Single by Blackstreet featuring Dr. Dre and Queen Pen

from the album Another Level
- B-side: "No Diggity – Billie Jean Remix"
- Released: July 29, 1996
- Recorded: 1996
- Genre: R&B; hip-hop; hip-hop soul;
- Length: 5:04
- Label: Interscope
- Songwriters: Teddy Riley; Andre Young; Lynise Walters; William Stewart; Bill Withers; Richard Vick; Chauncey Hannibal;
- Producers: Teddy Riley; William "Skylz" Stewart; Dr. Dre;

Blackstreet singles chronology
| "Tonight's the Night" (1995) | "No Diggity" (1996) | "Get Me Home" (1996) |

Dr. Dre singles chronology
| "California Love" (1995) | "No Diggity" (1996) | "Been There, Done That" (1996) |

Queen Pen singles chronology
|  | "No Diggity" (1996) | "Man Behind the Music" (1997) |

Music video
- "No Diggity" on YouTube

= No Diggity =

1996 single by Blackstreet

"No Diggity" is a song by American R&B group Blackstreet featuring American rappers Dr. Dre and Queen Pen, serving as the first single from their second studio album, Another Level (1996). The song includes samples from Bill Withers's "Grandma's Hands". "No Diggity" was released by Interscope Records on July 29, 1996, and reached number one in the United States, Iceland, and New Zealand. In the US, "No Diggity" was also the final number-one single on Cash Box magazine's Top 100 Pop Singles chart.

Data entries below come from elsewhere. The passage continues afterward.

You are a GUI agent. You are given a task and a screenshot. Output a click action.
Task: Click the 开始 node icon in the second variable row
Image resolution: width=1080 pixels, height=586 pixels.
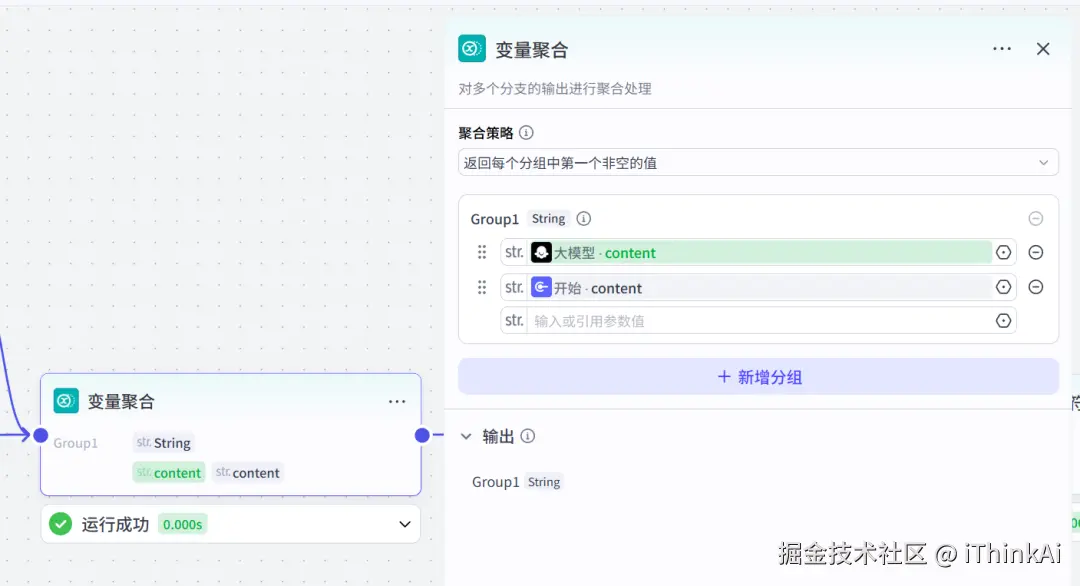click(539, 287)
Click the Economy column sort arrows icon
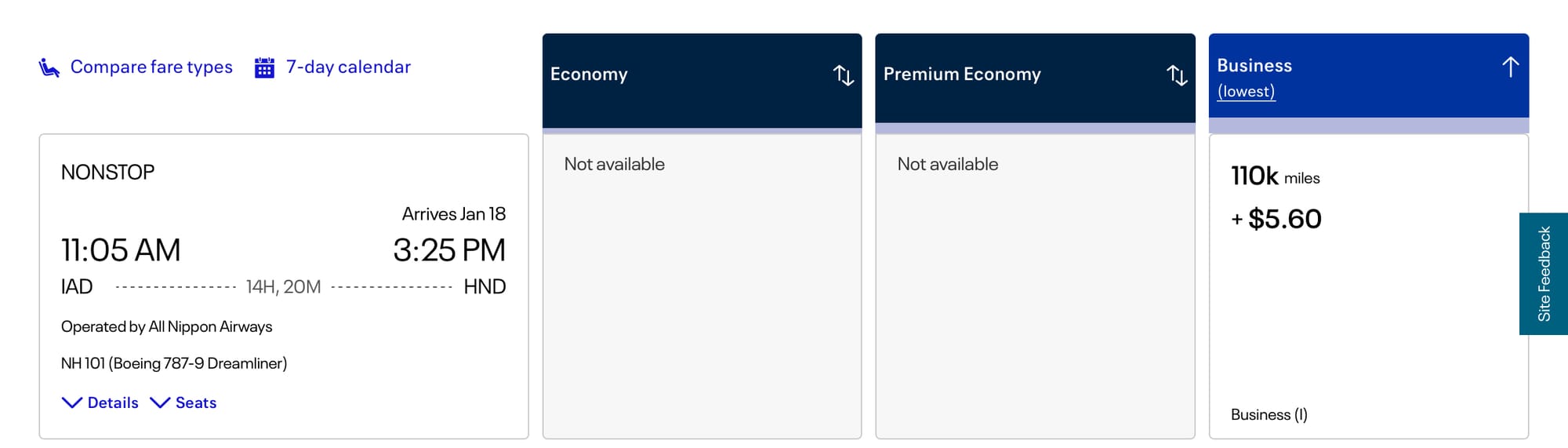Viewport: 1568px width, 448px height. coord(844,75)
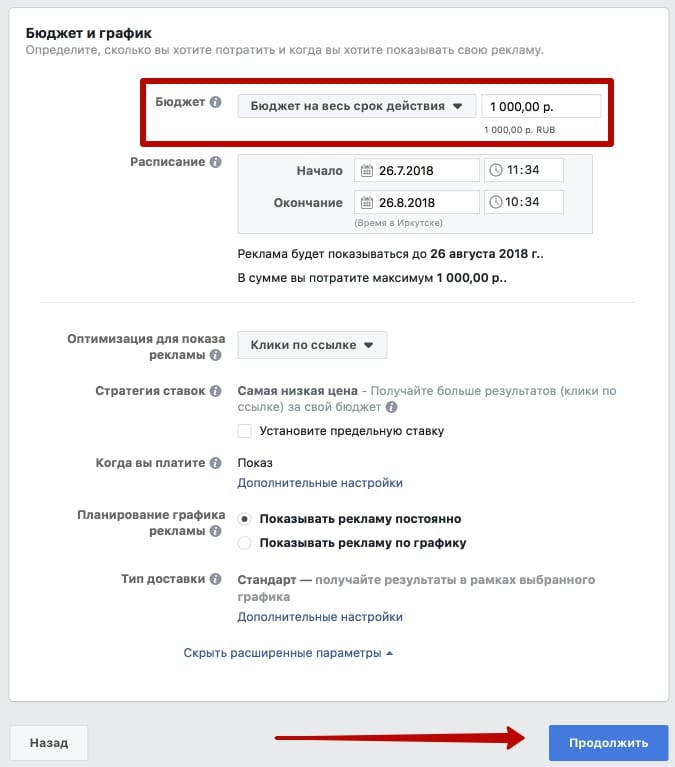Go back with the Назад button
675x767 pixels.
pos(49,743)
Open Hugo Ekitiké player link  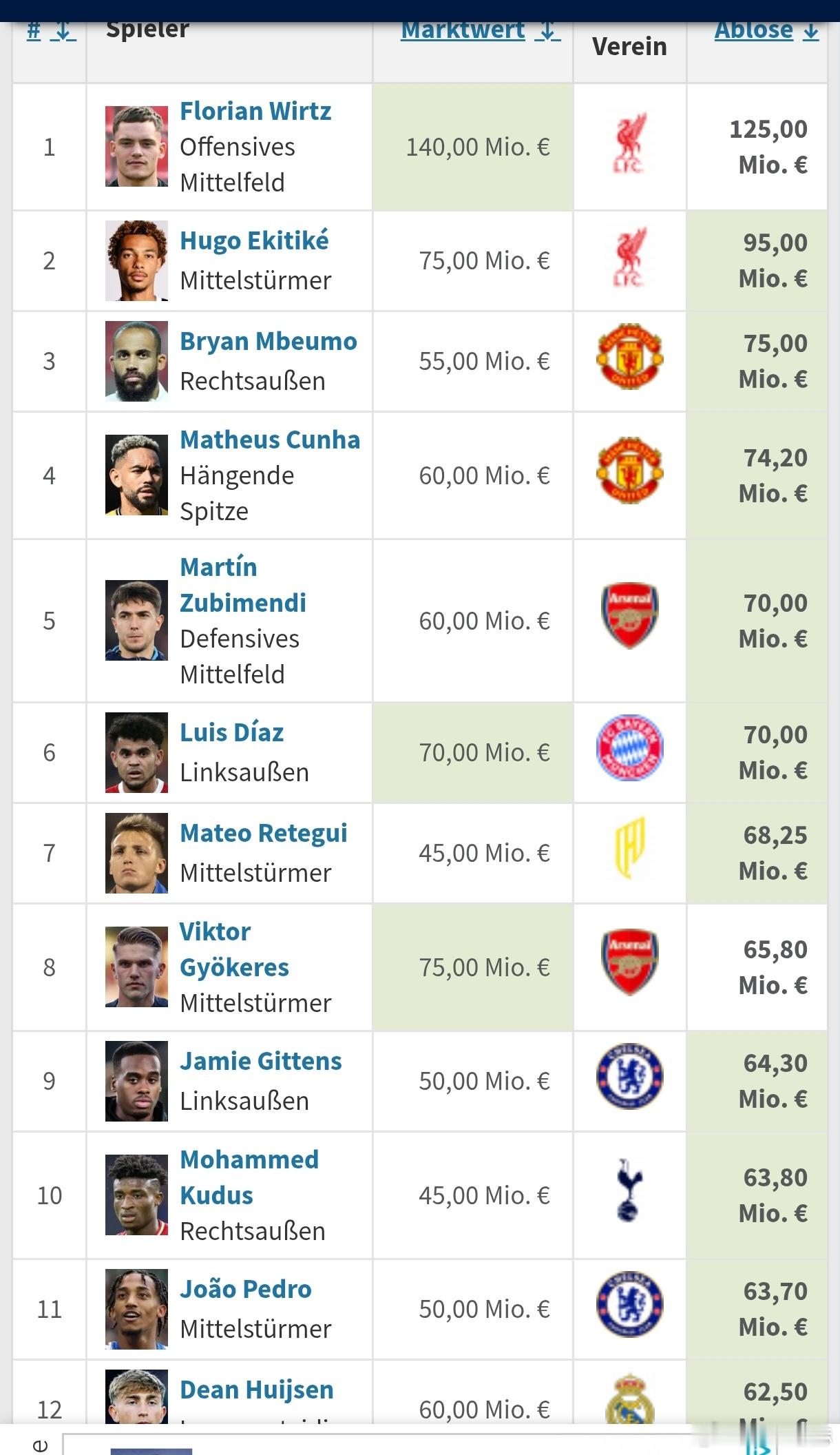254,240
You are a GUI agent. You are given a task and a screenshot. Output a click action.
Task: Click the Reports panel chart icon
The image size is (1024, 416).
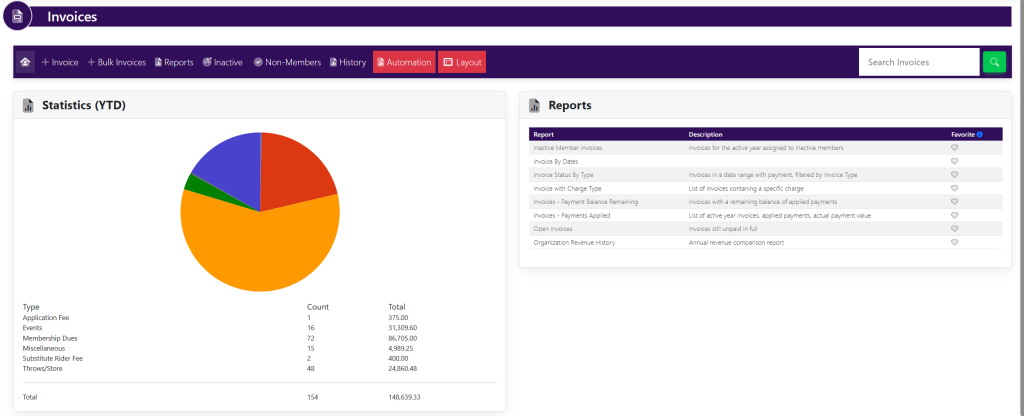click(535, 106)
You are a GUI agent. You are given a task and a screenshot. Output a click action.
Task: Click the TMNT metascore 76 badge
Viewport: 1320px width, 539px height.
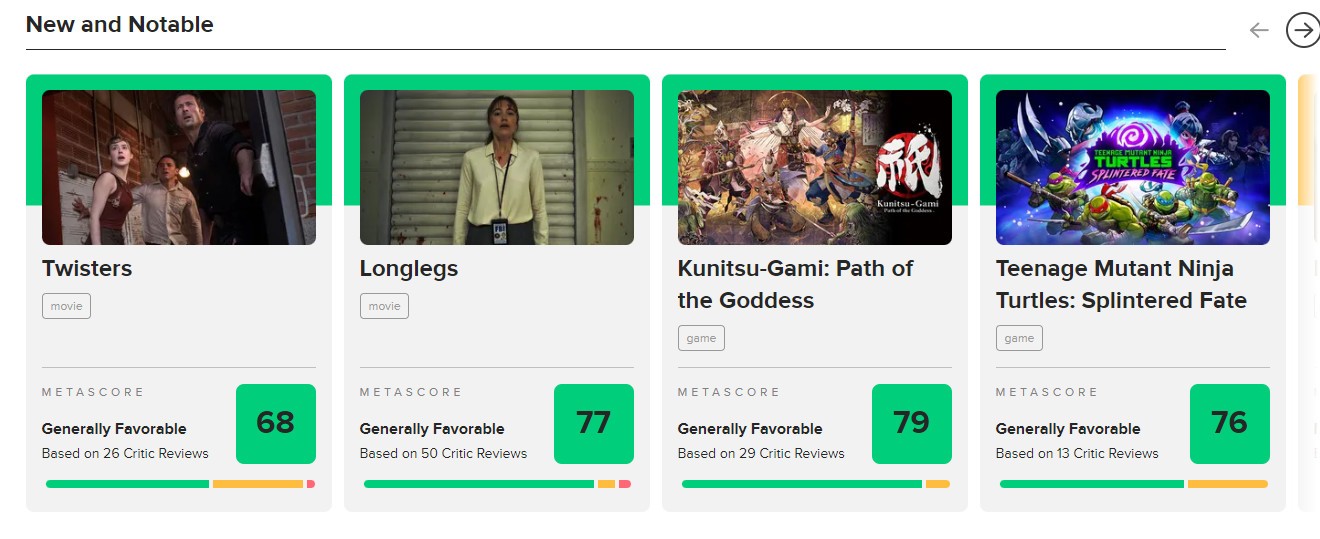pyautogui.click(x=1230, y=423)
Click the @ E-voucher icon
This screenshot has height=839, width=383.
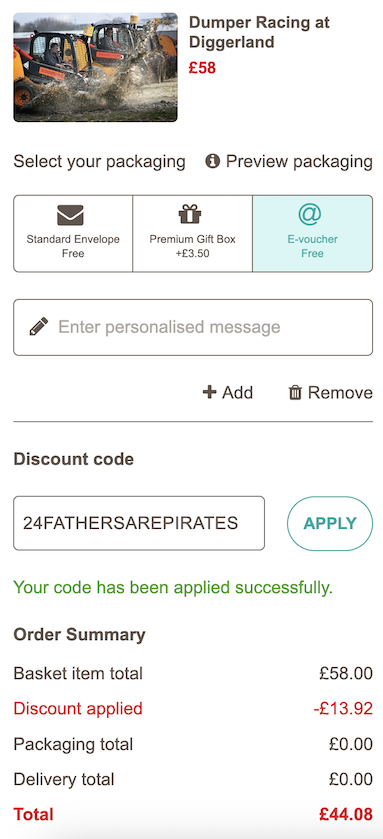[310, 214]
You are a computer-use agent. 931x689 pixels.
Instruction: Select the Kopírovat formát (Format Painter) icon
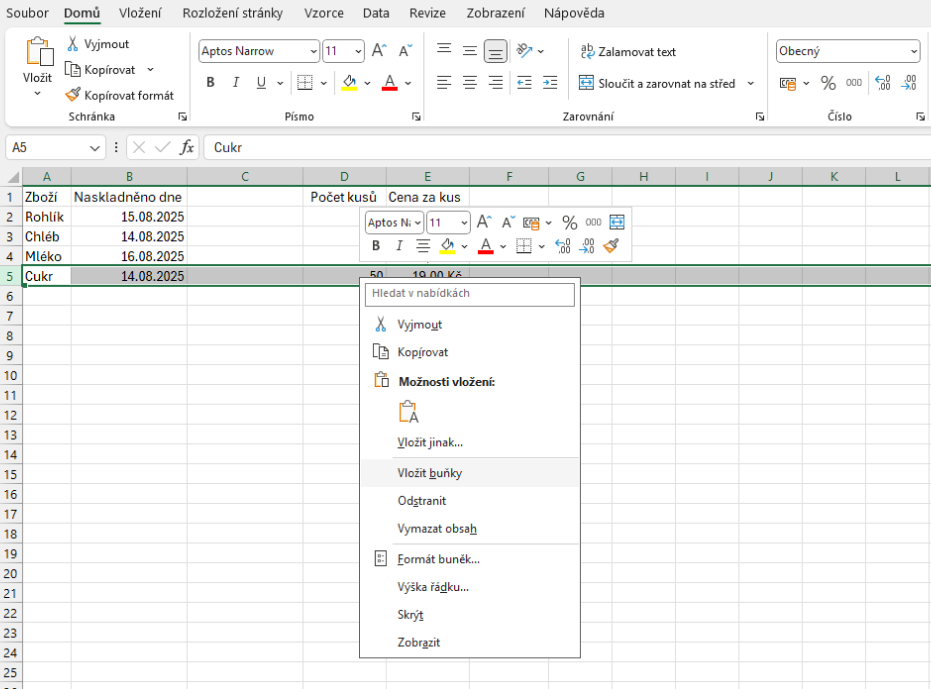pyautogui.click(x=73, y=94)
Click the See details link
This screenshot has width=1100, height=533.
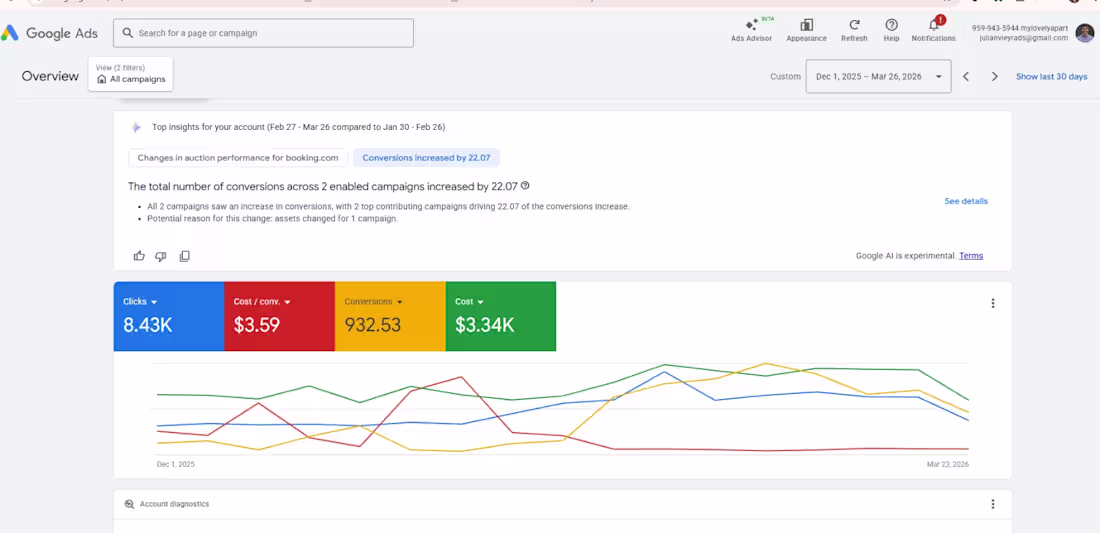(965, 201)
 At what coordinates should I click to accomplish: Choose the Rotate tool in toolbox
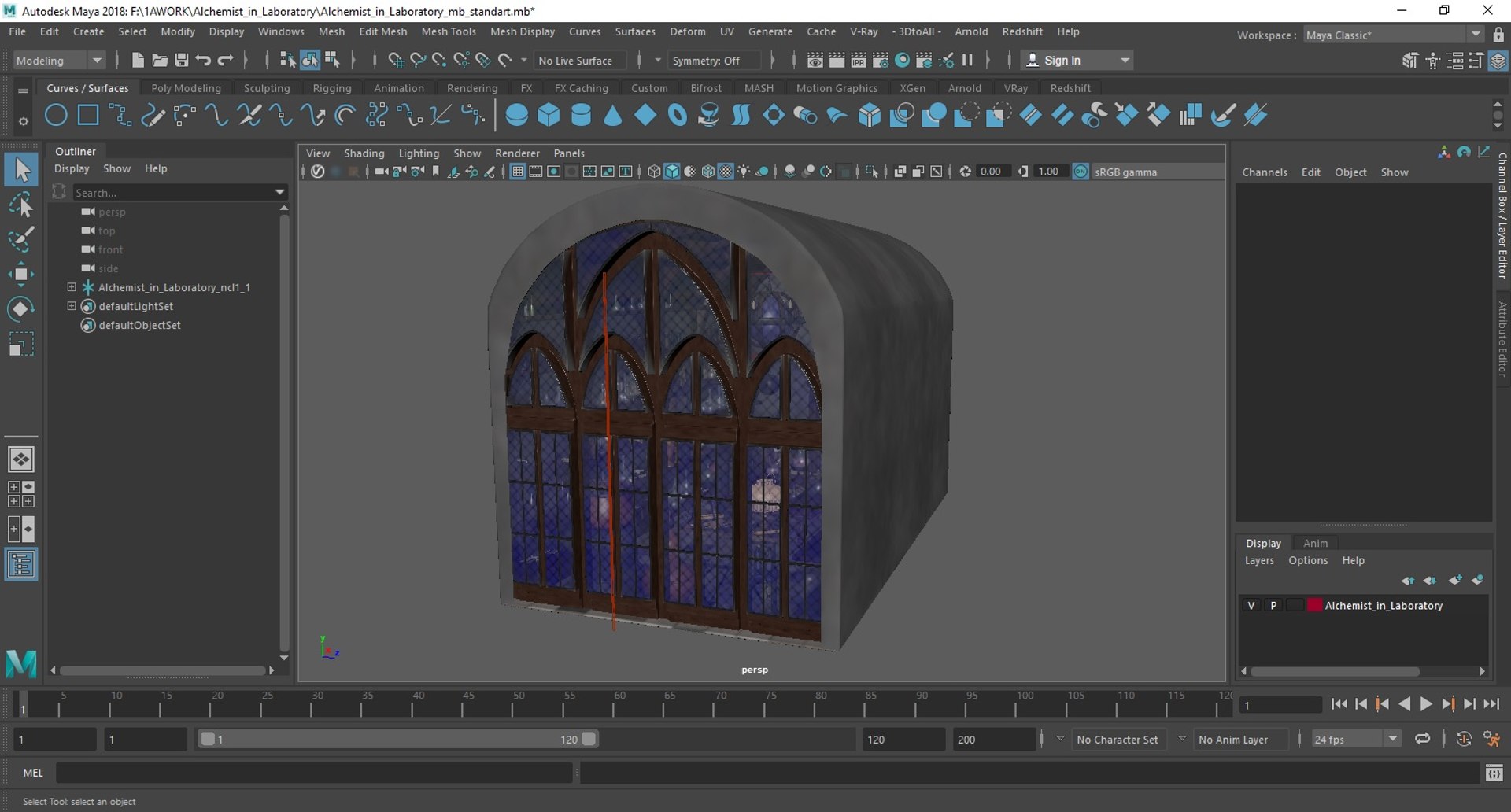coord(21,309)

"No Diggity" sold 1.6 million copies in 1996 and won the 1998 Grammy Award for Best R&B Performance by a Duo or Group with Vocals. The music video for the song was directed by Hype Williams. The track ranked at number 91 on Rolling Stone and MTV's "100 Greatest Pop Songs." It was also placed at number 32 on VH1's "100 Greatest Songs of the '90s", number 407 on Q Magazines "1001 Best Songs Ever", number 33 on Blenders "Greatest Songs Since You Were Born", and number 43 on NMEs "100 Best Songs of the 1990s".

==Background==
At Future Records Recording Studios, Teddy Riley's former studio in Virginia Beach, Virginia, Riley encountered William "Skylz" Stewart experimenting with a sample of "Grandma's Hands" by Bill Withers. Riley insisted that Stewart provide him with the sample. Riley originally offered the song to Guy as part of their brief reunion in 1996. After failing to record any material, he suggested the song to Guy's lead singer Aaron Hall, who declined to participate in the recording. Subsequently, he offered the song to his other group, Blackstreet. In a 2010 interview, Riley revealed that the song was initially a hard sell among group members. He stated:

"None of the guys liked 'No Diggity.' None of them. They would even say it. That's why I'm singing the first verse. You know how they say they pushed the little one out there to see if it tastes good and see if he would get egged? Well, they pushed me out there – and it became a hit. And now they wish they were singing the first verse so that they could have the notoriety like me. So they trust what I'm saying..."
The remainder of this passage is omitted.